Page »
** Begin **

UNITED STATES

SECURITIES AND EXCHANGE COMMISSION

Washington, D. C. 20549

 

_______________________

 

FORM 8-K

CURRENT REPORT

Pursuant to Section 13 or 15 (d)

of the Securities Exchange Act of 1934

 

_______________________

 

June 18, 2007

Date of Report

(Date of earliest event reported)

 

Shenandoah Telecommunications Company

(Exact name of registrant as specified in its charter)

 

Virginia

0-9881

54-1162807




(State or other jurisdiction of
incorporation or organization)

(Commission File Number)

(I.R.S. Employer
Identification Number)

 

 

500 Shentel Way
P.O. Box 459
Edinburg, VA

 

22824


 


(Address of principal executive office)

 

(Zip code)

 

Registrant’s telephone number, including area code: (540) 984-4141

 

 

Check the appropriate box below if the Form 8-K filing is intended to simultaneously satisfy the filing obligation of the registrant under any of the following provisions:

o Written communications pursuant to Rule 425 under the Securities Act (17 CFR 230.425)

** End **

Collected material »
** Begin **

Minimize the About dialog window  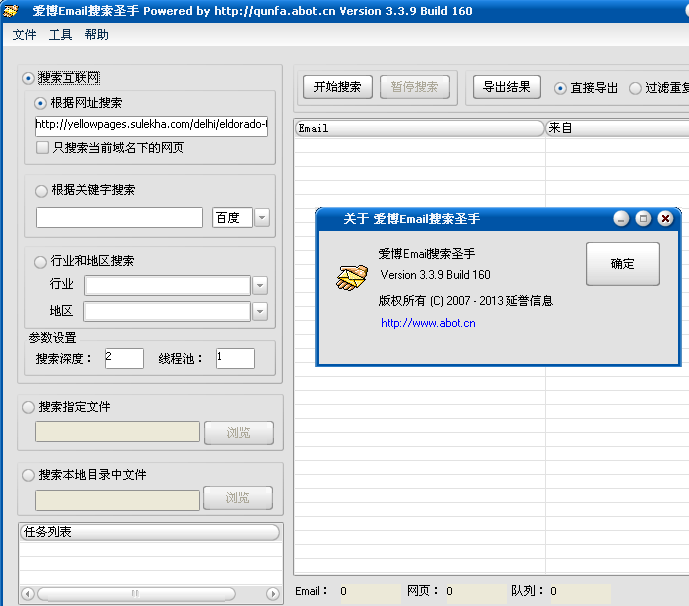(621, 218)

** End **

Reproduce the part of the Form 8-K cover page starting at "Check the appropriate" and ending at "(17 CFR 230.425)".

Task answer »
Check the appropriate box below if the Form 8-K filing is intended to simultaneously satisfy the filing obligation of the registrant under any of the following provisions:

o Written communications pursuant to Rule 425 under the Securities Act (17 CFR 230.425)